Updated: Mar 20, 2022

Employers can consider firing you to maintain the company's political stand and public image under social pressure.

Only a few states prevent employers from firing you for "lawful activity" outside of the workplace. Generally, this is a risk to consider.

While the First Amendment undoubtedly protects an individual's right to attend a lawful protest, it affords no protection from the employment consequences of attending the protest. The First Amendment protects individuals only from government attempts to regulate speech. As a result, private employees lack the protections employees of public employers (generally, government entities) maintain when employers are faced with employee speech they find objectionable. Note also that political speech is generally not covered by Title VII and other federal employment laws, although some argument could be made that certain speech may be tied to the individual's sex, race, religion, or other protected class.

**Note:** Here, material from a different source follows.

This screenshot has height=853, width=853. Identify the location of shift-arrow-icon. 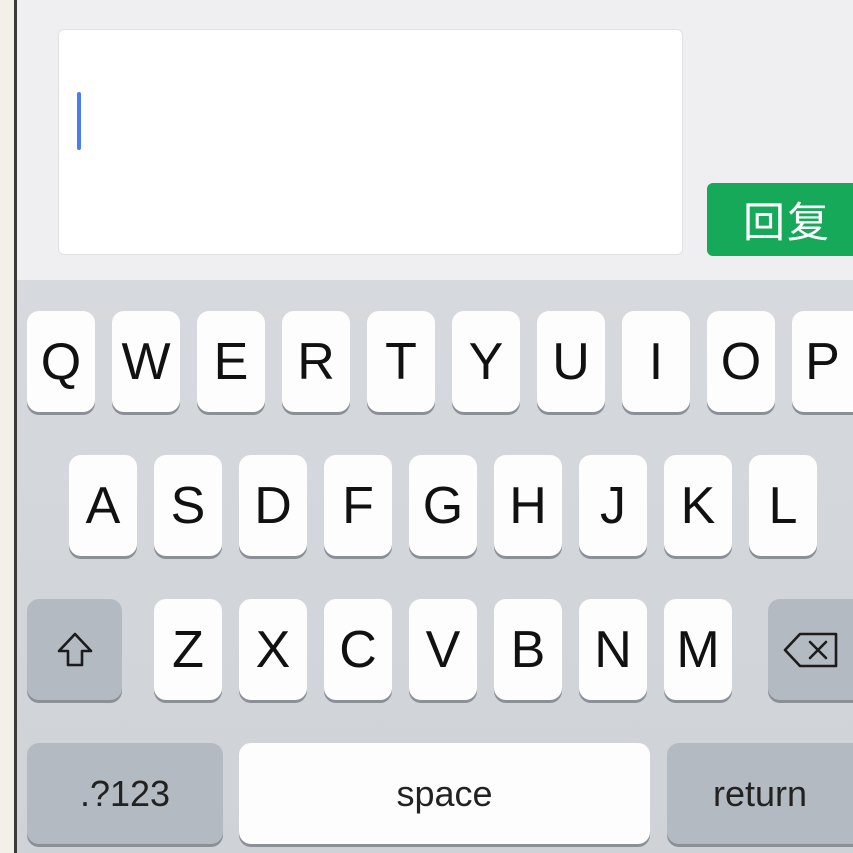
(75, 650).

Generally speaking, in the at-will context, a private employer who finds out that an employee attended a rally outside of working hours can subsequently fire that employee. However, several states have their own statutes protecting employees from employer action related to their off-the-clock lawful activities, which would ostensibly include lawful political protest. At the protective end of the spectrum, five states (California, Colorado, Montana, New York, and North Dakota) prohibit employers from punishing employees for legal off-duty activities that do not conflict with the employer's business-related interests. Nine additional states more narrowly protect employees who engage in political activities and five states similarly protect individuals who sign initiative, referendum, recall, or candidate petitions.

Because these limited protections for off-duty political speech are not available to approximately half of the U.S. population that works in the remaining 31 states, we recommend you understand the employment-related risks tied to the protest you are planning to attend.